» Task statement
A complete answer lists every line of the entries below where the string "computer" appears.

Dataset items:
== Segment start ==

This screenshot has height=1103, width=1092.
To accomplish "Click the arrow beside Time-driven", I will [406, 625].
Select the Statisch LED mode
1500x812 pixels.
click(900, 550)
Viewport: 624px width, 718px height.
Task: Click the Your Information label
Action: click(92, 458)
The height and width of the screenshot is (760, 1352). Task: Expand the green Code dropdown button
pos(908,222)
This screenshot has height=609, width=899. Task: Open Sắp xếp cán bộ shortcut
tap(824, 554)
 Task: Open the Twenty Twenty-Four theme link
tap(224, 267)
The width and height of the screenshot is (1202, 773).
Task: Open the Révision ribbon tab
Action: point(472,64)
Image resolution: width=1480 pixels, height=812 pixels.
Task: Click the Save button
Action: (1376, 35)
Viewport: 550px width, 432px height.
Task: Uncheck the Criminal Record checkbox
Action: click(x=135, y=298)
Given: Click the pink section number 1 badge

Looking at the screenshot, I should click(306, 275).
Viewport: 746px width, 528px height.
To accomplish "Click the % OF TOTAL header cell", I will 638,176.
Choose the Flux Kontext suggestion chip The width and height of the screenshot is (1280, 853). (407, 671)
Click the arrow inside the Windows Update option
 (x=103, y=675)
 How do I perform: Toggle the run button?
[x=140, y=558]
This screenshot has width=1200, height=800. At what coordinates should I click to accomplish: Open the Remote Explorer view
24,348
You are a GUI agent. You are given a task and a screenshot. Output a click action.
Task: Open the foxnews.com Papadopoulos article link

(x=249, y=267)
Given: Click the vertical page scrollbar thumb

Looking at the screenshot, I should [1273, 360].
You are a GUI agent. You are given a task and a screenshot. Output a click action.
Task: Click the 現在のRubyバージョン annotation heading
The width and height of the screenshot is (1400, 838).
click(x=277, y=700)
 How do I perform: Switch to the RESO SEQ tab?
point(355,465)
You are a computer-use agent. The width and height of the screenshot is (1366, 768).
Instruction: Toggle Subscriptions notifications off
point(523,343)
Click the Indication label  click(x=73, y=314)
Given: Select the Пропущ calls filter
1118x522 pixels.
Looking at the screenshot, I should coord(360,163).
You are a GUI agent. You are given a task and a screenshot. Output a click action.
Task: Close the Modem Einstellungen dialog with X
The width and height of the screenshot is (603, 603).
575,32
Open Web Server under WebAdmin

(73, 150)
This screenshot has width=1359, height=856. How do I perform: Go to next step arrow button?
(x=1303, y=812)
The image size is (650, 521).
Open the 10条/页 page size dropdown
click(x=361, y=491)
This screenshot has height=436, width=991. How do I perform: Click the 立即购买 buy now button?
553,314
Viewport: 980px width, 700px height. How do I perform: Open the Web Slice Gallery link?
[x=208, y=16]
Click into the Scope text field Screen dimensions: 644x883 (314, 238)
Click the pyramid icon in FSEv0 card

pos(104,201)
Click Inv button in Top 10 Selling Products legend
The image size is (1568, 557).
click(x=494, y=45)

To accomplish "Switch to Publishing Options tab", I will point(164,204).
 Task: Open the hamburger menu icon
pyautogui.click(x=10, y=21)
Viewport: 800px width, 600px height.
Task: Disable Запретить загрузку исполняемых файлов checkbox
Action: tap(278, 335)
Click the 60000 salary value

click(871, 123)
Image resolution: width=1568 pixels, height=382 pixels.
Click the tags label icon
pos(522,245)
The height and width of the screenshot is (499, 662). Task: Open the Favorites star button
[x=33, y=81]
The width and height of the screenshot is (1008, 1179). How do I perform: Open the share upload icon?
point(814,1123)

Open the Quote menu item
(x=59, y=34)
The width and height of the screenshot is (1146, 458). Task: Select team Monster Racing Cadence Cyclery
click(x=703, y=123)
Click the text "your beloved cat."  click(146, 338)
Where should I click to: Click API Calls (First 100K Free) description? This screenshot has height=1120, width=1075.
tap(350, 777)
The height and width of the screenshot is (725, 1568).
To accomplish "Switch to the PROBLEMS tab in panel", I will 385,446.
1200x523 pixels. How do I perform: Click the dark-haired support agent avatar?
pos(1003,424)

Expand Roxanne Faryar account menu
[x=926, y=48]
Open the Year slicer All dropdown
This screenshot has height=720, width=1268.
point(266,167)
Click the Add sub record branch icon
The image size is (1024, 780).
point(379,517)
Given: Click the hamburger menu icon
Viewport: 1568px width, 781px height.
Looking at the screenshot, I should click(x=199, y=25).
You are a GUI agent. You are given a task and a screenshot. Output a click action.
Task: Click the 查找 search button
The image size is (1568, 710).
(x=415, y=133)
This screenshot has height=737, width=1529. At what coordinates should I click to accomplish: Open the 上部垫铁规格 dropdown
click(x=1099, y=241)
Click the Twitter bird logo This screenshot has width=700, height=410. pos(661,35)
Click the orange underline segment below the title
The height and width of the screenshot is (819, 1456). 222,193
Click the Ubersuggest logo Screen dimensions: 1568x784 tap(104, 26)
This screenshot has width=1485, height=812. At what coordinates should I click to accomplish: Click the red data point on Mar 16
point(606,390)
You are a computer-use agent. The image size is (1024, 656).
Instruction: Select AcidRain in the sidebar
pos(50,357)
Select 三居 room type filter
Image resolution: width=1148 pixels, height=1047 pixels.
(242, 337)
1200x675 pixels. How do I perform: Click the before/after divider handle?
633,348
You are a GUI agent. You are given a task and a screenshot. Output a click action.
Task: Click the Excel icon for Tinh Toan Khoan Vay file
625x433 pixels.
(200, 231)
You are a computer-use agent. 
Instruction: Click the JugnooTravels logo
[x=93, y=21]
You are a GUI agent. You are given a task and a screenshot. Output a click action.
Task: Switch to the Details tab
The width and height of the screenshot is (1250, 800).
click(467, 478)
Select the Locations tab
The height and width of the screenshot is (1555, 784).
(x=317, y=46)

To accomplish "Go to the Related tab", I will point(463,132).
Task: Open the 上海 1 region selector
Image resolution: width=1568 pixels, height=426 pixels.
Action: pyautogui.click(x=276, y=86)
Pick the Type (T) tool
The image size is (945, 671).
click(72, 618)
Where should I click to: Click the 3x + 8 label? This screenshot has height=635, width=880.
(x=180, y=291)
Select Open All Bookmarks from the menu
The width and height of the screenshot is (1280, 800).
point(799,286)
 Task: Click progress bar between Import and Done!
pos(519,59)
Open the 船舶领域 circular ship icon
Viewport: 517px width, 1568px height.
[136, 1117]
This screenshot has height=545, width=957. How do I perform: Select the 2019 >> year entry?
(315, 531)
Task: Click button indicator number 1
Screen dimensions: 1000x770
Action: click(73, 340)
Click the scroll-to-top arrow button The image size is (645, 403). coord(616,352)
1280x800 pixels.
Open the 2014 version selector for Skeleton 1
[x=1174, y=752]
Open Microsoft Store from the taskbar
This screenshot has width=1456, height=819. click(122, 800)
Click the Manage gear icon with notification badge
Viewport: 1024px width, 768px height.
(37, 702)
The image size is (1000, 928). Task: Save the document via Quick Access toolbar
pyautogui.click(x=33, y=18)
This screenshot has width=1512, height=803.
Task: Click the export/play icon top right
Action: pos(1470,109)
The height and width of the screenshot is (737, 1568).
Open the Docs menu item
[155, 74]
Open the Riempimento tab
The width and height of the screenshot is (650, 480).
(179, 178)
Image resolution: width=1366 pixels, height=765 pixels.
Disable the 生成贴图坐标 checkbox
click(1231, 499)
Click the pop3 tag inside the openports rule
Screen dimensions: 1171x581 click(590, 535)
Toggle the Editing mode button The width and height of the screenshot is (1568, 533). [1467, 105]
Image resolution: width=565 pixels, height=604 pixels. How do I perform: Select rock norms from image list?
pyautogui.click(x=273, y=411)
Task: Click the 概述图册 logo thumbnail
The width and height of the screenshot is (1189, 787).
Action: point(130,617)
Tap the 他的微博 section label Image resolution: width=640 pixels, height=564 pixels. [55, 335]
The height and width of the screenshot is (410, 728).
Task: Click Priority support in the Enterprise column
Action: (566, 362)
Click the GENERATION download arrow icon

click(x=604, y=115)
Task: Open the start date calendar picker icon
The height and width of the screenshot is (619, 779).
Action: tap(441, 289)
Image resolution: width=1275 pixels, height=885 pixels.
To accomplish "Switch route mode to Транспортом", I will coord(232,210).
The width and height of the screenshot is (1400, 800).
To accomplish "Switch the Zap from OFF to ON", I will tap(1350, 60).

== Segment end ==

» Completed task
You are a computer-use agent. The width and height of the screenshot is (1366, 768).
You are a computer-use agent. The image size is (1024, 656).
You are a computer-use agent. 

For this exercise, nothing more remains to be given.